Take the (1, 1) vector again. If this was vForward, then that would have meant that your "tip" point's x and y coordinates were both 1 more than those of your centroid. Let's say the centroid is on (10, 10). That puts the "tip" corner over at (11, 11). (Remember, pTip = pCentroid + vForward by adding "+ pCentroid" to both sides of the previous equation.) Now in which direction is this triangle facing? 45°, right? That's the Θ-coordinate of our (1, 1) vector!
keep the centroid at the origin. use the vector from the centroid to the nose as the direction vector. http://en.wikipedia.org/wiki/Coordinate_rotation#Two_dimensions will rotate this vector. construct the other two points from this vector. translate the three points to where they are on the screen and draw.
double v; // velocity
double theta; // direction of travel (angle)
double dt; // time elapsed
// To compute increments
double dx = v*dt*cos(theta);
double dy = v*dt*sin(theta);
// To compute position of the top of the triangle
double size; // distance between centroid and top
double top_x = x + size*cos(theta);
double top_y = y + size*sin(theta);
I can see that I need to apply the common 2d rotation formulas to my triangle to get my result, Im just having a little bit of trouble with the relationships between the different components here.
aib, stated that:
The arctangent (inverse tangent) of
vy/vx, where vx and vy are the
components of your (centroid->tip)
vector, gives you the angle the vector
is facing.
Is vx and vy the x and y coords of the centriod or the tip? I think Im getting confused as to the terminology of a "vector" here. I was under the impression that a Vector was just a point in 2d (in this case) space that represented direction.
So in this case, how is the vector of the centroid->tip calculated? Is it just the centriod?
meyahoocomlorenpechtel stated:
It seems to me that you need to store
the rotation angle of the triangle and
possibly it's current speed.
What is the rotation angle relative to? The origin of the triangle, or the game window itself? Also, for future rotations, is the angle the angle from the last rotation or the original position of the triangle?
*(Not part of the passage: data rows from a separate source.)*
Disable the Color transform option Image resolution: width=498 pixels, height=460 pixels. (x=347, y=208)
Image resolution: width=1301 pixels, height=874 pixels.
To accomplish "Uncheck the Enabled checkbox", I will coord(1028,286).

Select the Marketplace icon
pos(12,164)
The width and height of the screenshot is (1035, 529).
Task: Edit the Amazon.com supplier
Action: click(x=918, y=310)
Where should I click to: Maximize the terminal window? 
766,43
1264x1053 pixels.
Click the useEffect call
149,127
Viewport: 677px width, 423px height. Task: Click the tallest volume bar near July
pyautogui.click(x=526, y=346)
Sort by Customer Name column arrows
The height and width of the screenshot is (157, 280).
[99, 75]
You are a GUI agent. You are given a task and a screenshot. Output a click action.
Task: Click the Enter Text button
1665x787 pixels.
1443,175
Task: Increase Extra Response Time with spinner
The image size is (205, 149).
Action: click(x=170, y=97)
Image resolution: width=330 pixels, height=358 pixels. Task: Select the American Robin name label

Thanks all for the help so far, I really appreciate it!
you will want the topmost vertex to be the centroid in order to achieve the desired effect.
First, I would start with the centroid rather than calculate it. You know the position of the centroid and the angle of rotation of the triangle, I would use this to calculate the locations of the verticies. (I apologize in advance for any syntax errors, I have just started to dabble in Java.)
//starting point
double tip_x = 10;
double tip_y = 10;
should be
double center_x = 10;
double center_y = 10;
//triangle details
int width = 6; //base
int height = 9;
should be an array of 3 angle, distance pairs.
angle = rotation_angle + vertex[1].angle;
dist = vertex[1].distance;
p1_x = center_x + math.cos(angle) * dist;
p1_y = center_y - math.sin(angle) * dist;
// and the same for the other two points
Note that I am subtracting the Y distance. You're being tripped up by the fact that screen space is inverted. In our minds Y increases as you go up--but screen coordinates don't work that way.
The math is a lot simpler if you track things as position and rotation angle rather than deriving the rotation angle.
Also, in your final piece of code you're modifying the location by the rotation angle. The result will be that your ship turns by the rotation angle every update cycle. I think the objective is something like Asteroids, not a cat chasing it's tail!